— PASSAGE TO READ —
□ □ □ □ □

Applications of machine learning present computationally efficient ways of classifying genetic sequences without relying on traditional phylogenetic methods. The direct utility of machine learning methods is in high-throughput diagnostic processes, where the primary objective is to assign classification and there is not an immediate interest in inferring the evolutionary history of the sequence in question. By decoupling the classification process from phylogenetic method, complexity and computational time are reduced. Machine learning methods have the additional benefit of being highly portable and reproducible with minimal effort once an initial prediction model is trained. Our command line interface, classLog, represents a user-friendly and validated tool that can ingest annotated genetic sequences, train a classification model, and generate predictions and associated confidence scores without extensive computational and machine learning training.

Logistic regression was chosen to ensure scalability with linear time complexity, fast computational runtime, and for simple model interpretability. These factors allow classLog to function as a lightweight component in classification pipelines. Moreover, many genetic lineage classification schemes frequently depend on phylogenetic relationships to delineate lineages, which is effectively a form of clustering by similarity. Consequently, linear separability emerges when significant genetic divergence exists between designated lineages. Although other machine learning methods such as neural networks can learn complex relationships and patterns, within the narrow context of lineage classification, logistic regression is generally sufficient. Taxonomic classification of virus sequence data is typically performed via either phylogenetic methods or through similarity-based approaches such as BLAST. Phylogenetic methods can be computationally complex: simple techniques such as neighbor joining have a cubic time complexity, but more statistically robust techniques have a higher range of complexity and runtime. BLAST overcomes these complexity issues, but there is a necessity for a curated database of sequences, and large databases can be difficult to update and share. In general, machine learning models can overcome both limitations as they offer both reasonable time complexity and space complexity for classification; and if an adequate dataset is used to generalize a model during training, the subsequent model may be reused without maintaining or training input reference datasets. In recognition of these strengths, machine learning approaches are being used (11, 14), but a generalized application has not yet been created.

classLog can be applied for rapid classification of genomic data either on site or in field settings. The advent of rapid and portable sequencing such as minION Nanopore technologies has resulted in the generation of thousands of sequences with a critical need to identify what they are, and whether the sample represents an “unknown.” The classLog program can be easily adopted as part of a light-weight pipeline that can be used to do classification on the fly in the field (36). The execution of classLog does not require significant computational resources, and our testing was conducted on regular Windows and MacOS laptops. Consequently, it can easily be integrated within mobile diagnostic stations that are functional within remote locations that may have minimal access to extensive computational resources or trained personnel (37, 38).

□ □ □ □ □

— ASSIGNMENT A —
According to the classLog passage, why was logistic regression chosen?
— ASSIGNMENT B —
Copy out the classLog passage between "classLog can be" and "personnel (37, 38).", inclusive.

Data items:
□ □ □ □ □

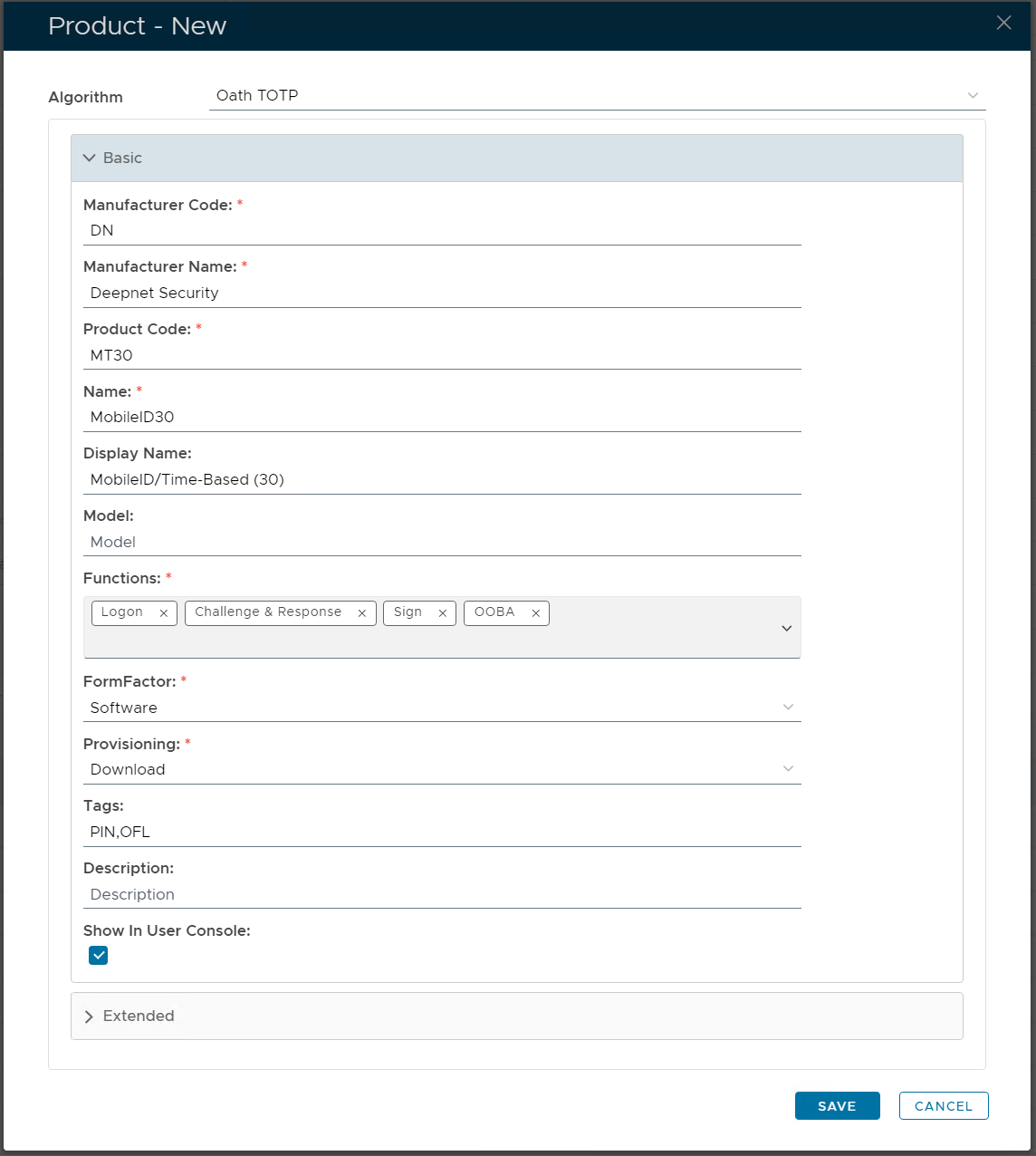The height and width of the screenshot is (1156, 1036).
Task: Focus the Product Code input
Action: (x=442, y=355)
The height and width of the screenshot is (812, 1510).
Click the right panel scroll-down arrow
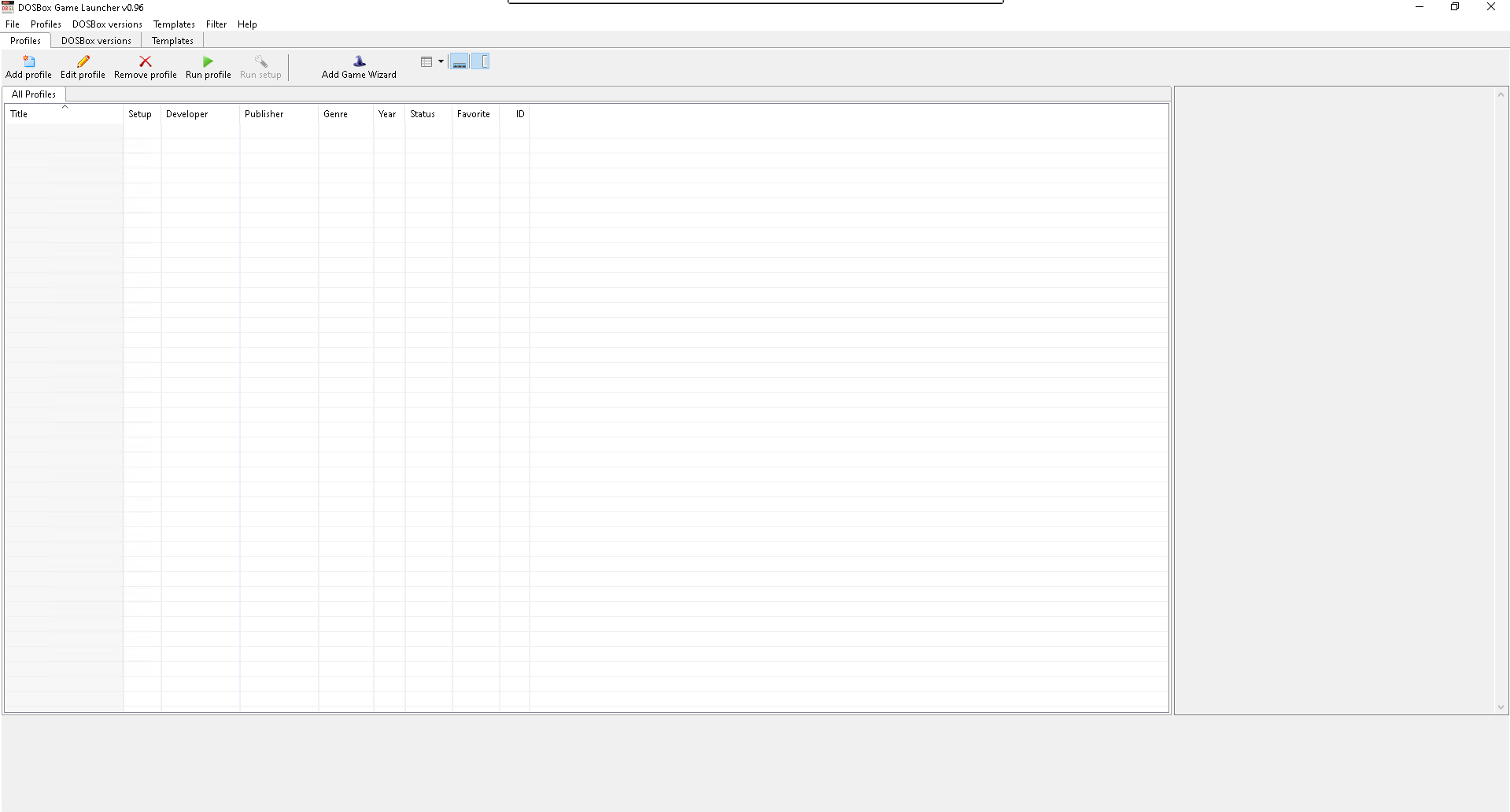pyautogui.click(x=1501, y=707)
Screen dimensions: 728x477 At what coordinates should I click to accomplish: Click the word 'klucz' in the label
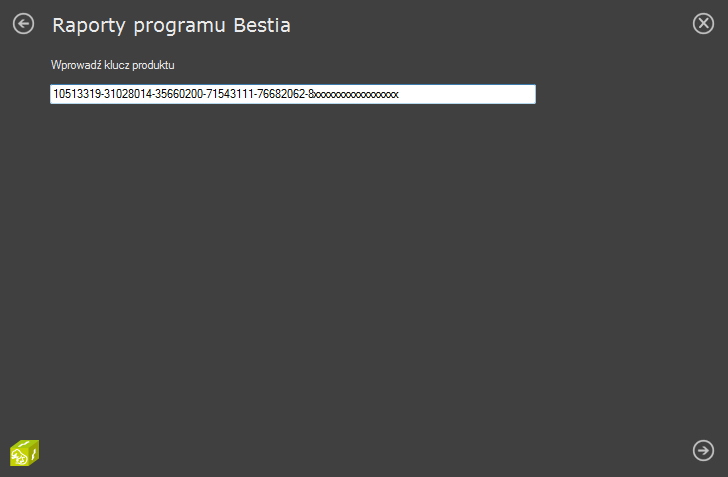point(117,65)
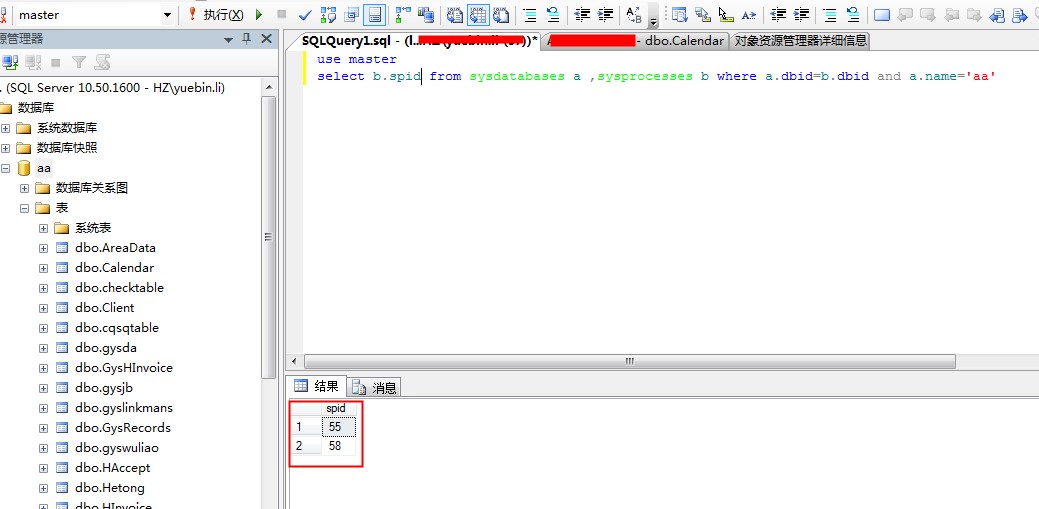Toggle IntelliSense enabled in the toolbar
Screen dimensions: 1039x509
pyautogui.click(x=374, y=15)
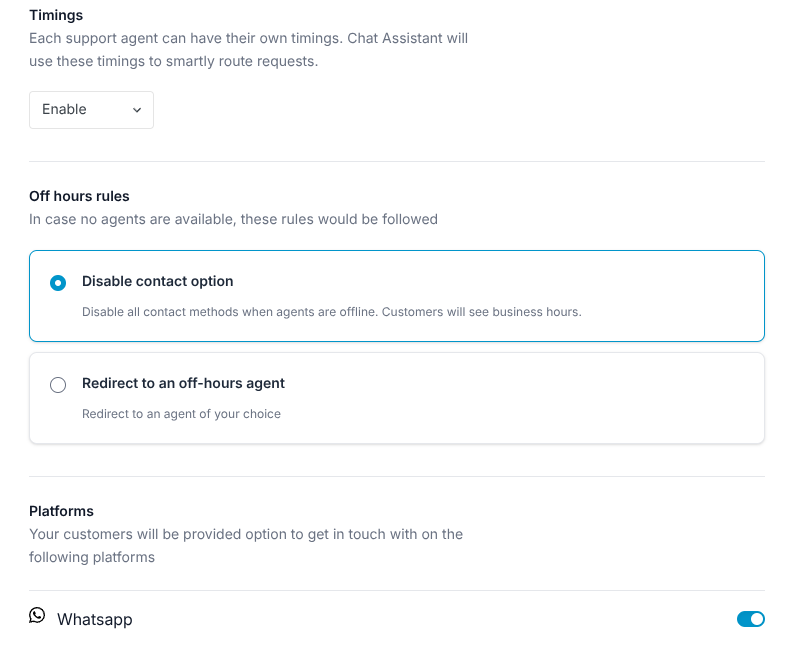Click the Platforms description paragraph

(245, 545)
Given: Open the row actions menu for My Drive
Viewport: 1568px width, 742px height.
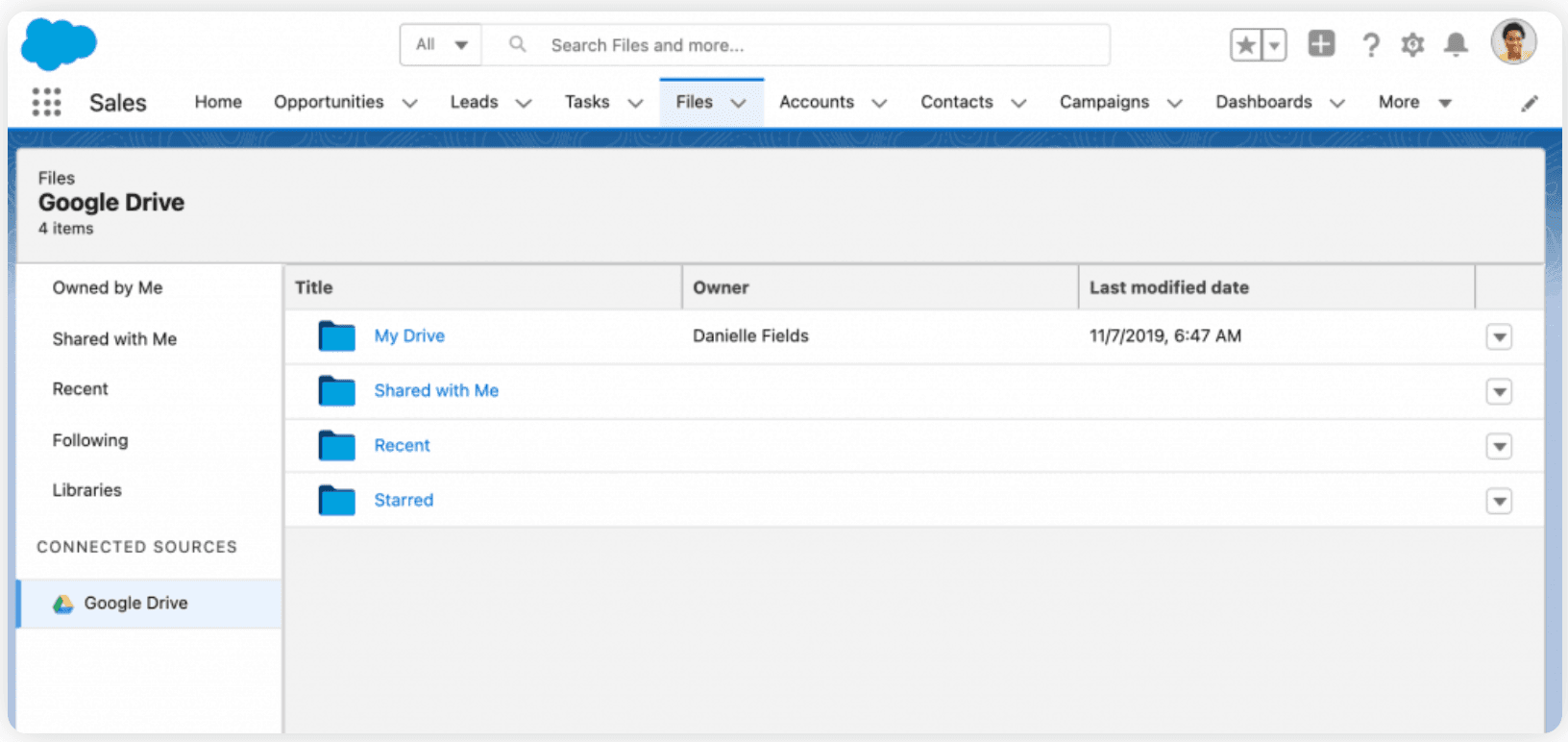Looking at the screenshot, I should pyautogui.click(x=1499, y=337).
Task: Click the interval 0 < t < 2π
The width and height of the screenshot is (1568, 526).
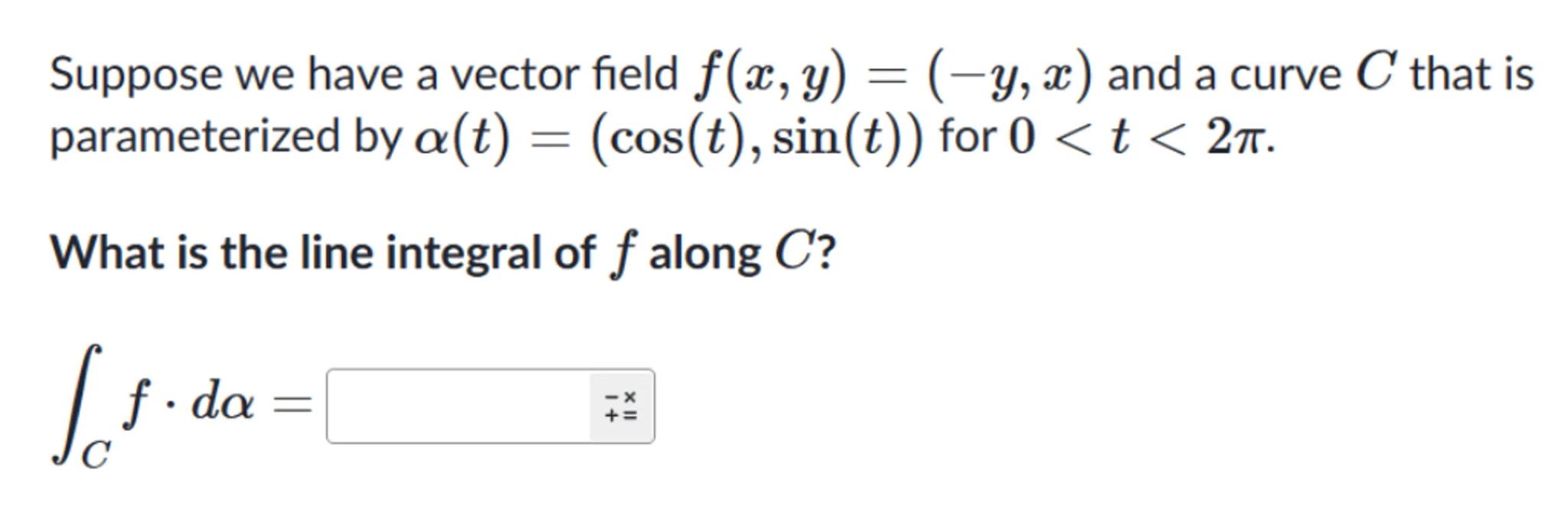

□ □ □ □ □

— WRITTEN SOLUTION A —
It was chosen for scalability with linear time complexity, fast computational runtime, and simple model interpretability.

— WRITTEN SOLUTION B —
classLog can be applied for rapid classification of genomic data either on site or in field settings. The advent of rapid and portable sequencing such as minION Nanopore technologies has resulted in the generation of thousands of sequences with a critical need to identify what they are, and whether the sample represents an “unknown.” The classLog program can be easily adopted as part of a light-weight pipeline that can be used to do classification on the fly in the field (36). The execution of classLog does not require significant computational resources, and our testing was conducted on regular Windows and MacOS laptops. Consequently, it can easily be integrated within mobile diagnostic stations that are functional within remote locations that may have minimal access to extensive computational resources or trained personnel (37, 38).